> **Stored records**
>>>

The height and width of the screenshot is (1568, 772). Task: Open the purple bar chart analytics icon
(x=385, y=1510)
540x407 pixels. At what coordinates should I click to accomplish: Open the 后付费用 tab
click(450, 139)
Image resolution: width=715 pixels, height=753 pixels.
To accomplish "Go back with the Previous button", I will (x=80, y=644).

<<<
>>>

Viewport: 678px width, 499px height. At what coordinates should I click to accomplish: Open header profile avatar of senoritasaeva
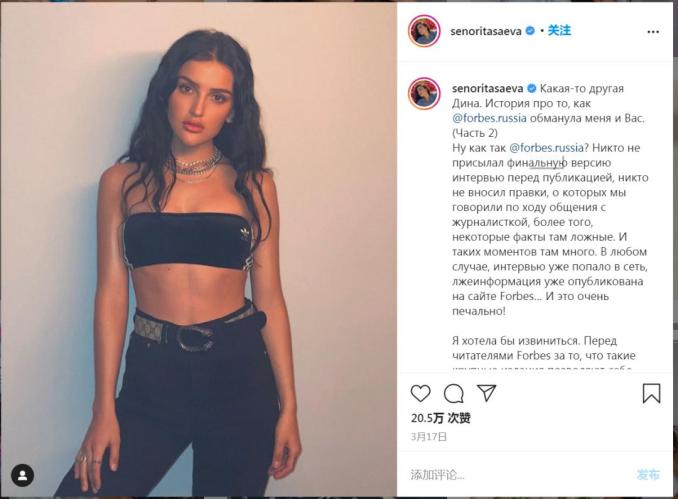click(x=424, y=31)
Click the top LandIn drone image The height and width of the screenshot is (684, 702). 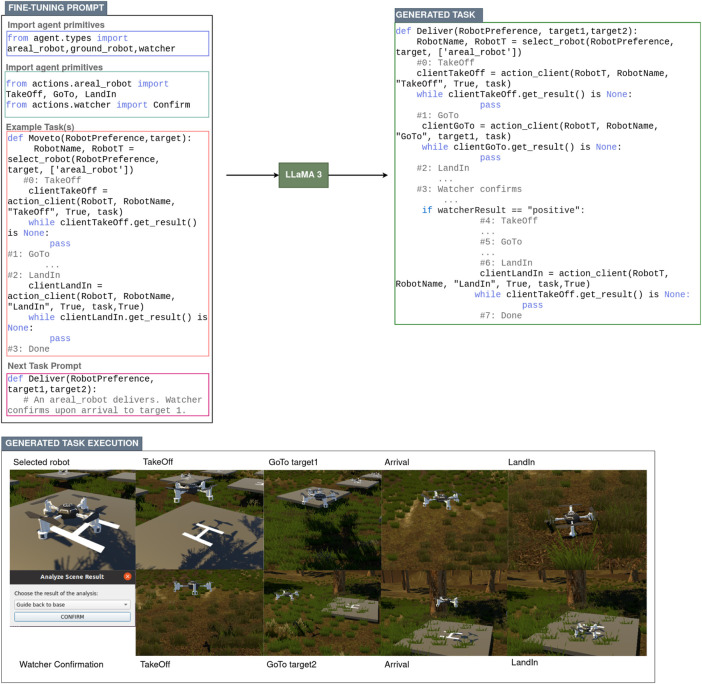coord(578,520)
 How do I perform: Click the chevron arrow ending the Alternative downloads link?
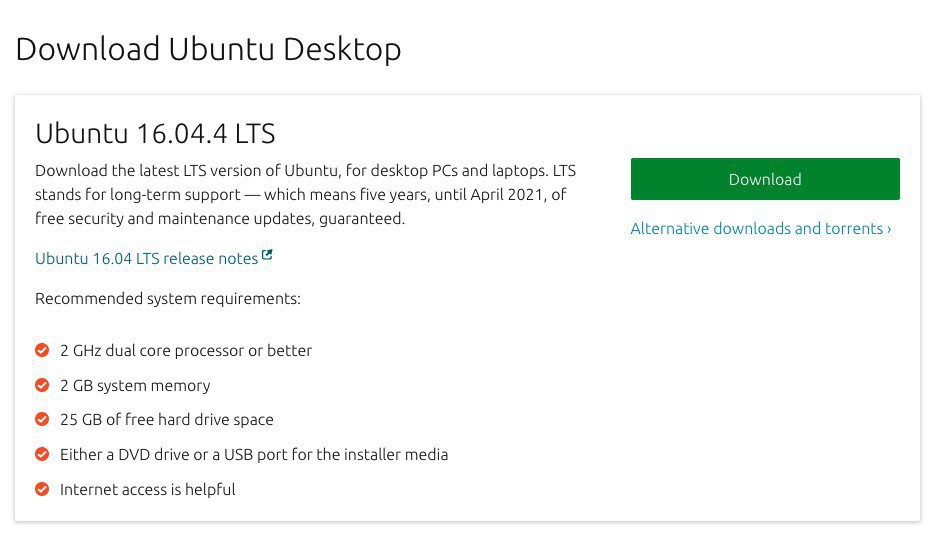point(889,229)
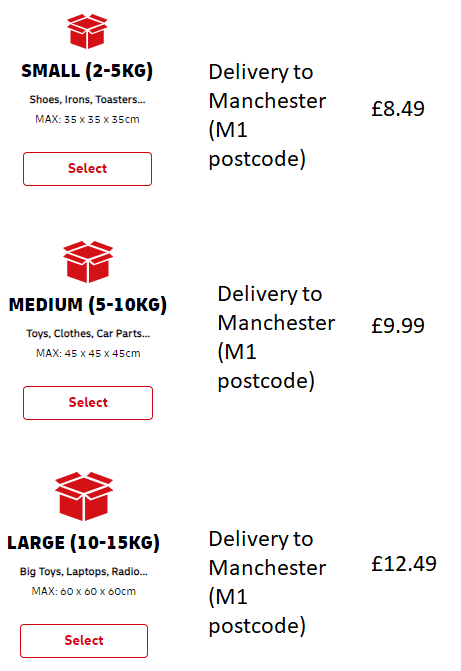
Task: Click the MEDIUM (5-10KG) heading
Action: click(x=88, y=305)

<<<

> **Directions for this task**
In the records above, find the line with "The height and width of the screenshot is (1568, 772)."; write out exactly that line and each one after it, stopping after the line with "Image resolution: width=715".

> **Solution**
The height and width of the screenshot is (1568, 772). Task: Open the purple bar chart analytics icon
(x=385, y=1510)
540x407 pixels. At what coordinates should I click to accomplish: Open the 后付费用 tab
click(450, 139)
Image resolution: width=715 pixels, height=753 pixels.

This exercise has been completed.